For the public, the primary domestic concern is unemployment. Under current circumstances, that crisis can be overcome only by a significant government stimulus, well beyond the recent one, which barely matched decline in state and local spending – though even that limited initiative probably saved millions of jobs.
For financial institutions the primary concern is the deficit. Therefore, only the deficit is under discussion. A large majority of the population favor addressing the deficit by taxing the very rich (72 percent, 27 percent opposed), reports a Washington Post-ABC News poll. Cutting health programs is opposed by overwhelming majorities (69 percent Medicaid, 78 percent Medicare). The likely outcome is therefore the opposite.
The Program on International Policy Attitudes surveyed how the public would eliminate the deficit. PIPA director Steven Kull writes, “Clearly both the administration and the Republican-led House (of Representatives) are out of step with the public’s values and priorities in regard to the budget.”
The survey illustrates the deep divide: “The biggest difference in spending is that the public favored deep cuts in defense spending, while the administration and the House propose modest increases. The public also favored more spending on job training, education and pollution control than did either the administration or the House.”
The final “compromise” – more accurately, capitulation to the far right – is the opposite throughout, and is almost certain to lead to slower growth and long-term harm to all but the rich and the corporations, which are enjoying record profits."
They are talking about America here, right? :)
"Two major elements were financialization (the shift of investor preference from industrial production to so-called FIRE: finance, insurance, real estate) and the offshoring of production. The ideological triumph of “free market doctrines,” highly selective as always, administered further blows, as they were translated into deregulation, rules of corporate governance linking huge CEO rewards to short-term profit, and other such policy decisions.
The resulting concentration of wealth yielded greater political power, accelerating a vicious cycle that has led to extraordinary wealth for a fraction of 1 percent of the population, mainly CEOs of major corporations, hedge fund managers and the like, while for the large majority real incomes have virtually stagnated."

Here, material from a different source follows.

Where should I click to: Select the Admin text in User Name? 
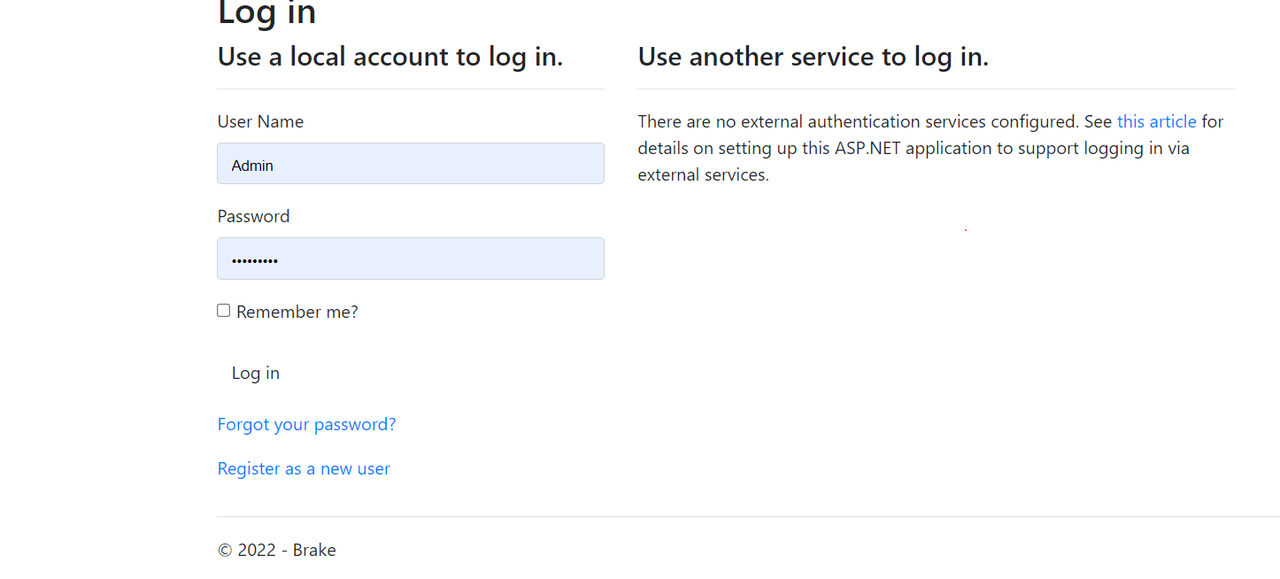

"In parallel, the cost of elections skyrocketed, driving both parties even deeper into corporate pockets. What remains of political democracy has been undermined further as both parties have turned to auctioning congressional leadership positions, as political economist Thomas Ferguson outlines in the Financial Times.

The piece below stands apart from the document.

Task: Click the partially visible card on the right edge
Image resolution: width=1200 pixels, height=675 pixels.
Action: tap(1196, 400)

“The major political parties borrowed a practice from big box retailers like Walmart, Best Buy or Target,” Ferguson writes. “Uniquely among legislatures in the developed world, U.S. congressional parties now post prices for key slots in the
lawmaking process.” The legislators who contribute the most funds to the party get the posts.The result, according to Ferguson, is that debates “rely heavily on the endless repetition of a handful of slogans that have been battle-tested for their appeal to national investor blocs and interest groups that the leadership relies on for resources.” The country be damned."
No wonder democracy is not the endorsed model in Islam. The Khilafah and the rule by the learned and the mukmin is our model but we are too far gone to accept or be able to implement this. Shouldn't we long for the return of the Khilafah?"
"Before the 2007 crash for which they were largely responsible, the new post-Golden Age financial institutions had gained startling economic power, more than tripling their share of corporate profits. After the crash, a number of economists began to inquire into their function in purely economic terms. Nobel laureate Robert Solow concludes that their general impact may be negative: “The successes probably add little or nothing to the efficiency of the real economy, while the disasters transfer wealth from taxpayers to financiers.”
By shredding the remnants of political democracy, the financial institutions lay the basis for carrying the lethal process forward – as long as their victims are willing to suffer in silence."
The evil of a riba financial system in a riba driven economy.
America today is clearly a case study of the failure of the secular world, be it in economics or politics, leave alone the moral degradation of its society.
We have an alternative, God gave us that, but we lacked the belief to implement it. Where do we go from here ? Do we have the iman, the intellectual capacity, the willingness, and the wherewithal, to change?